Thanks for all the advice

So so exhausting, and you can't see the wood for the trees. I would also look at cutting out dairy if she has eczema. My daughter was the same (very mild skin issues and one or two reflux episodes a day) cutting dairy (me cutting it out!) was the answer for us.

MrsScotland · 20/05/2025 22:30

OP a few weeks on from your original post, have you implemented any changes? I’m in the same boat and trawling this board for advice!

Francesmalin · 21/05/2025 07:32

Hello @MrsScotland unfortunately I haven't found a solution. I am just getting used of not being sleep deprived. I am trying habit stacking to reduce the association of sleeping to feed but that might take 2-3 months. The sleeping is getting worse with baby waking up and looking for comfort 7-8 time a night. It's impossible to settle her without the breast. I am not a fan of extinction sleeping methods so I have looked at holistic sleeping coaches to see if we can find a solution to regulate her sleep and eventually reduce the need for comfort.
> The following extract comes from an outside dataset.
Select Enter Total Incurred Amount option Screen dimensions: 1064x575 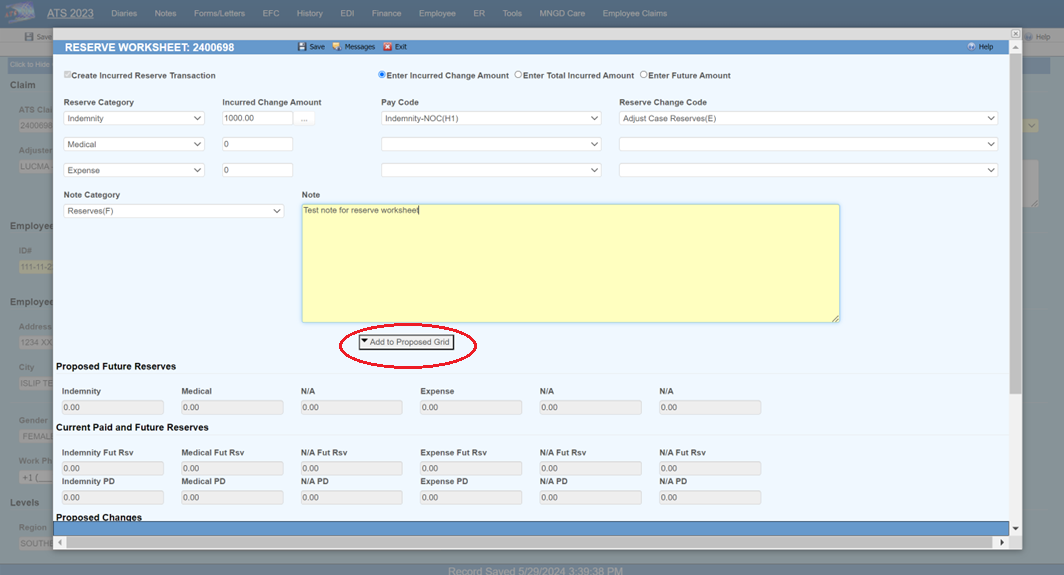[x=518, y=75]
It's exhausting especially because she refuses the bottle and I can't have a break.

What have you tried so far?

OP posts:
Continualloop · 21/05/2025 07:43

Your baby is waking up at the light part of her sleep cycle and doesn’t know how to put herself back to sleep. Most of us wake briefly throughout the night but we never know it as we quickly fall back asleep.

I had this with my first, and also didn’t want to sleep train. I did at 7 months as me and baby were sleep deprived. Being able to get back asleep is a basic skill a baby needs.

We used a method where you stay with baby but don’t pick them up. Me and H did half hour bouts of staying with our son. He fell asleep after 40 mins. And with that he learnt how to get himself asleep. It was amazing. I felt bad for him I hadn’t done it sooner. His naps and night time sleep much improved.

He still woke at night but only about two times.

I think if a baby at that age is waking that much, it’s actually in the baby’s best interest to sleep train.

Continualloop · 21/05/2025 07:54

Just to add, the method I outlined I got from a ‘gentle parent’ who was also tried it when she was at the end of her tether. She said it wasn’t as bad as she thought and her baby quickly learnt to get herself to sleep. She also wished she had done it sooner.

The lesson I learnt was that my baby really wanted to learn how to get back to sleep, but I hadn’t been letting him. I thought I was being kind to my baby, but I really wasn’t. Staying with him as he learnt to get himself to sleep was kind. He was a happier baby once he could sleep properly, and he had a happier, more with-it Mother, which was good for him.